=== Task prompt ===
Needed from the entries below: every line that holds the word "agent".

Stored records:

◇ ◇ ◇ ◇ ◇

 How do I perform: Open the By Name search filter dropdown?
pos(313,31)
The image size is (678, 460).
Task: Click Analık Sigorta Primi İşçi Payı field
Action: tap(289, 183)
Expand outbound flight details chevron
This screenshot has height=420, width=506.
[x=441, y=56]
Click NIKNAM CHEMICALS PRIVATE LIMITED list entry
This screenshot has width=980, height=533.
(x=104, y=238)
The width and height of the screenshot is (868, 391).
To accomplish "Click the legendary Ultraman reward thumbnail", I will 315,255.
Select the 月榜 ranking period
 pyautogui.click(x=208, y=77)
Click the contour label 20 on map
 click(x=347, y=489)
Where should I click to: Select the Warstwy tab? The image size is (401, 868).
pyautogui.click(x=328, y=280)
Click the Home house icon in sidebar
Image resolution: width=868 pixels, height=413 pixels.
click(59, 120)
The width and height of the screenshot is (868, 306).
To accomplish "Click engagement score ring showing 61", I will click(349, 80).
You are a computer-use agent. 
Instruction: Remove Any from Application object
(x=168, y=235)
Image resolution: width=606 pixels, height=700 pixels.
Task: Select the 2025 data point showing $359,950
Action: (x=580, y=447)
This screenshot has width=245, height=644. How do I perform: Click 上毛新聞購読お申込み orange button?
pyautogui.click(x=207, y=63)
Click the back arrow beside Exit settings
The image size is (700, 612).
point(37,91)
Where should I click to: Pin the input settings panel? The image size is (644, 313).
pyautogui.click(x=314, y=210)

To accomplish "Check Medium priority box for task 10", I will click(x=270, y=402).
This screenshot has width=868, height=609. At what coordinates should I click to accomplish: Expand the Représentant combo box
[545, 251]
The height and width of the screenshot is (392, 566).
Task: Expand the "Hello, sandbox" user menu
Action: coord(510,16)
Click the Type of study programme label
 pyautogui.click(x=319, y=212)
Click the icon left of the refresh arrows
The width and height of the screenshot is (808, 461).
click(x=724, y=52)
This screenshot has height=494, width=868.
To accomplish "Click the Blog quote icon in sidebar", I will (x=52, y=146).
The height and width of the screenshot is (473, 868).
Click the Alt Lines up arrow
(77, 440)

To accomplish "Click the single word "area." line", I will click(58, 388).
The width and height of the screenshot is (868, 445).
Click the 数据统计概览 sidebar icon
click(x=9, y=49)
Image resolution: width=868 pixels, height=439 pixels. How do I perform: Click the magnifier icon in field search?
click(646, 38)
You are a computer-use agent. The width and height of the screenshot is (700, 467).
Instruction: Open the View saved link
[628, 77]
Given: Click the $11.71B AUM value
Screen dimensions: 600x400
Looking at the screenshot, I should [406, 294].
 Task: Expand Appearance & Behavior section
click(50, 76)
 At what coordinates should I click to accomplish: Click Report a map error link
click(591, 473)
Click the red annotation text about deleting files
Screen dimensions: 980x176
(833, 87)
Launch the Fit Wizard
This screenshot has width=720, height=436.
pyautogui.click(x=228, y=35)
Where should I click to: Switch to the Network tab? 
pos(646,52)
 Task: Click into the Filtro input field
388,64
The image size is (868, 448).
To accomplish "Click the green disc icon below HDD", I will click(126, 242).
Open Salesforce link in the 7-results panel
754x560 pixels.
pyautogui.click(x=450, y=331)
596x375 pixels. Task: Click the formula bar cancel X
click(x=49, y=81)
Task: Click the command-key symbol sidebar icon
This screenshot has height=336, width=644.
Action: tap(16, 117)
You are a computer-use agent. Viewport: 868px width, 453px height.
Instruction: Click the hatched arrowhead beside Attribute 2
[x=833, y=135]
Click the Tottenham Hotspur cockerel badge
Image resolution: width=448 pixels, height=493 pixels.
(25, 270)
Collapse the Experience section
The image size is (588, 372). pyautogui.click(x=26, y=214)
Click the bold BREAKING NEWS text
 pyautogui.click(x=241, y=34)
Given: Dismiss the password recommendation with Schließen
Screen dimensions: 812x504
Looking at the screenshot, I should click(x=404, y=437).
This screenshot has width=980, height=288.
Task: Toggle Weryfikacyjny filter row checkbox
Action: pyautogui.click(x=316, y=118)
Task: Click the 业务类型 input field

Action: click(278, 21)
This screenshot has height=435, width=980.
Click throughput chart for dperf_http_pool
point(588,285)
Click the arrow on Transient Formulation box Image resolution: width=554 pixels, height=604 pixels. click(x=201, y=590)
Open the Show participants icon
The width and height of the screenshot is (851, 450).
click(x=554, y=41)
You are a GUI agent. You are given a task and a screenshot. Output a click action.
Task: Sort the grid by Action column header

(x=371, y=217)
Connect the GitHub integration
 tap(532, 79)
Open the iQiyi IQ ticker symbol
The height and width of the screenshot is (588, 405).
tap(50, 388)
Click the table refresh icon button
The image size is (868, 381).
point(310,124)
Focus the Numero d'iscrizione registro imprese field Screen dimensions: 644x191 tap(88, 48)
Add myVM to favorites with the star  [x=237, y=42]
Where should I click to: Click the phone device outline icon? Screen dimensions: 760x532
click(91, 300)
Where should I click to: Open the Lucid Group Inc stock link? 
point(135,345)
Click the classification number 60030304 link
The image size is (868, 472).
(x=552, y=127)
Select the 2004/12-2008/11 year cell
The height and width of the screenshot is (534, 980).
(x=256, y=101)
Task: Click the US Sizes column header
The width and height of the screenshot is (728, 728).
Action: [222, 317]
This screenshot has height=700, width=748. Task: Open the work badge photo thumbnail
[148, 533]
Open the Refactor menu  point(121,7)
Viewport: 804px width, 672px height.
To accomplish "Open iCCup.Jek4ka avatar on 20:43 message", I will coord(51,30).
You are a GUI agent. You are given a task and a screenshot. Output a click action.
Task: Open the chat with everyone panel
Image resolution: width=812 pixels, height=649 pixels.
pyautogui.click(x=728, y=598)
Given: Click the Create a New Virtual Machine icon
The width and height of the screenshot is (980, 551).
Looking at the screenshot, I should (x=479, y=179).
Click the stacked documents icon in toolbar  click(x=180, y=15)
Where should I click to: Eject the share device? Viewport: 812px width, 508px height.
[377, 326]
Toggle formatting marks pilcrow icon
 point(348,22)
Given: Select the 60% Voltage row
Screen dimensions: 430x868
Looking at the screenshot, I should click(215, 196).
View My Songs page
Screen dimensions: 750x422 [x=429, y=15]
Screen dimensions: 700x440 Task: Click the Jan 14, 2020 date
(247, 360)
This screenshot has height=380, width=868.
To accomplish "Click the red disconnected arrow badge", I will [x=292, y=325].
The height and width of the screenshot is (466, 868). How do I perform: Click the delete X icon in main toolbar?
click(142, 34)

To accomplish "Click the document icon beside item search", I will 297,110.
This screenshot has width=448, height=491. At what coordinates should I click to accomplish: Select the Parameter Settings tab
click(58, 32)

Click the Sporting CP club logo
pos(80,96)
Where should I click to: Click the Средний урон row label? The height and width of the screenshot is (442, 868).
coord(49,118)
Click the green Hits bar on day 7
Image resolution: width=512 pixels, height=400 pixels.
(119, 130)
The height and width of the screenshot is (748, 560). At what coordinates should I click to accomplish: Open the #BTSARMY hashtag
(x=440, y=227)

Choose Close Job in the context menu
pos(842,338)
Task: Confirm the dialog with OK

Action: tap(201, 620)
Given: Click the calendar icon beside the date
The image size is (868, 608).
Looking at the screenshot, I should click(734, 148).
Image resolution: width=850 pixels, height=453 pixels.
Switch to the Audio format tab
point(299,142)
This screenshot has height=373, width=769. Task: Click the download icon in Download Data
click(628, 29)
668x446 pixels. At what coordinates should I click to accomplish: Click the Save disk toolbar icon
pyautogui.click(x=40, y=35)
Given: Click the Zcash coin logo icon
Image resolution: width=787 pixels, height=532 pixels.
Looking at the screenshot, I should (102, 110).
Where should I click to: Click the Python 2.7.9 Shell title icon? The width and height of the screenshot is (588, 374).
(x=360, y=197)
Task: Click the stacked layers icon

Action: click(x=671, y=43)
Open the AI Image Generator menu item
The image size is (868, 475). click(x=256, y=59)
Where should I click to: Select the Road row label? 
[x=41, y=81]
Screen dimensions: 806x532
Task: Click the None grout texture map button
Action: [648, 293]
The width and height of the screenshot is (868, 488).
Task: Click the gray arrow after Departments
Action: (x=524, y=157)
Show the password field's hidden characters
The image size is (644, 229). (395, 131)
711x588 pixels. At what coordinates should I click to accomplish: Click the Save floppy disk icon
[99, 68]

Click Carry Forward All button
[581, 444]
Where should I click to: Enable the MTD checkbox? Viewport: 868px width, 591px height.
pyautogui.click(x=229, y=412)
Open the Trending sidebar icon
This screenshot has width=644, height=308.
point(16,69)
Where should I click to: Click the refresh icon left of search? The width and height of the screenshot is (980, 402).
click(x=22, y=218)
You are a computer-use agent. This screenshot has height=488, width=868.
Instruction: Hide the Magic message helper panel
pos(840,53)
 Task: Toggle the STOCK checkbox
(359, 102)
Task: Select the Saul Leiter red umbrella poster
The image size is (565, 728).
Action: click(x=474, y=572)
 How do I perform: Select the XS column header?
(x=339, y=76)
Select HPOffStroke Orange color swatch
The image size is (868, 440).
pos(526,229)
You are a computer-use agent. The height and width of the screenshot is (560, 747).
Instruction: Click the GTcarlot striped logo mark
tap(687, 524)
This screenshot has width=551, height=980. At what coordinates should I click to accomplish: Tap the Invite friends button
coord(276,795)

◇ ◇ ◇ ◇ ◇

=== Output ===
You are a computer-use agent. 
You are a computer-use agent. The width and height of the screenshot is (700, 467).
You are a computer-use agent. Viewport: 868px width, 453px height.
You are a GUI agent. You are given a task and a screenshot. Output a click action.
You are a GUI agent. You are given a task and a screenshot. Output a click action.
You are a computer-use agent. This screenshot has height=488, width=868.
You are a computer-use agent. The height and width of the screenshot is (560, 747).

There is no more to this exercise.